And more important, if you want to make changes in your supply chain and you move into a new territory in this environment, you might actually do it with, in in terms that are more beneficial because governments are going to be more welcoming of new business because they are also afraid.
So being resilient does not mean doing nothing. It means buttoning down the hatches, and it means keeping an eye for new opportunities.
You don't do this just from position of power.
The best way the better the better times to implement new opportunities is during crisis like this.
So it would be beneficial for business leaders to think in those terms.
Mark, this this is an interesting point because I guess, you know, getting involved in this kind of activities such as, realigning your supply chains, looking for new territories, that sort of thing is gonna depend on whether you take a view that the current volatility is gonna bring about a permanent change to changing relationships or whether we might just all slip back into how it was before January this year.
Yeah. And I I I don't think business leaders are going to try and, guess too much on that. And and George makes a really good point. Being resilient doesn't mean sitting there and and and kind of shutting up shop.
It's in fact the opposite. Yeah. It's defined as it's your ability to recover position and get back on course. That's what being resilient means.
So there's there's different ways of looking at it, but, and different models that people use. But, essentially, what you're trying to do is manage a business for four features in in the model that I use. One is that you you've kind of got robustness. So you've got enough strength in your balance sheet.
You've got enough, strength in your business model that it can take a shock and and keep going. You've gotta be able to respond very quickly. So liquidity and and that kind of agility that George described is really, really important.
Redundancy is certainly something. And and when we look back at the banking crisis fifteen years ago now, that was something that a lot of banks didn't have. And by redundancy, I mean, the ability to substitute something with a critical feature. So it could be an alternative source of funding in a in a simple example.
You know? So it's having fallback systems and positions for important parts of your business model. And the last thing is the resourcefulness, which is a lot about leadership and management capacity to make decisions and execute, which again brings you back to some of that point that that George was mentioning. So you it's it's really quite a dynamic way of keeping to your strategy.
And George is is right. There will be companies sitting there this morning who are thinking for their particular markets and their particular position, there's some opportunities that come out of all of this. So, you know, I I I think it's, it's important not to be too negative even if there's a general feeling of challenge and uncertainty.

================

Directions:
- a) Answer these from the discussion on business resilience:
(i) According to the text, when are the better times to implement new opportunities?
(ii) How does the speaker define redundancy?
(iii) How long ago was the banking crisis that is mentioned?
- b) Please copy the part of the discussion on business resilience starting at "Mark, this this" and ending at "January this year.", renaming "supply chains" to "distribution networks".

================

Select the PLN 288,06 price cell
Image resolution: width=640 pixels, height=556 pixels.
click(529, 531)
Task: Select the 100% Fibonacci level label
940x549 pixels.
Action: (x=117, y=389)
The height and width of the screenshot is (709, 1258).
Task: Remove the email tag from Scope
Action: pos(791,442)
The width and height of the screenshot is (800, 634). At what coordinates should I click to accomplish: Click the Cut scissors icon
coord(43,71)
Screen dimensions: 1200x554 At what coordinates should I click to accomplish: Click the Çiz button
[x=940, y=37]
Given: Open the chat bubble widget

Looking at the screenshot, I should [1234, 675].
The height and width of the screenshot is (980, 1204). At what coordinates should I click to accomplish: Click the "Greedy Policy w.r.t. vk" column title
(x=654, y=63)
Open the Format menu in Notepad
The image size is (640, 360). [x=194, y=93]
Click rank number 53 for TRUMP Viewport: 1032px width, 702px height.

================

Responses:
- a)
(i) During a crisis like this one.
(ii) As the ability to substitute something with a critical feature.
(iii) Fifteen years ago.

- b)
Mark, this this is an interesting point because I guess, you know, getting involved in this kind of activities such as, realigning your distribution networks, looking for new territories, that sort of thing is gonna depend on whether you take a view that the current volatility is gonna bring about a permanent change to changing relationships or whether we might just all slip back into how it was before January this year.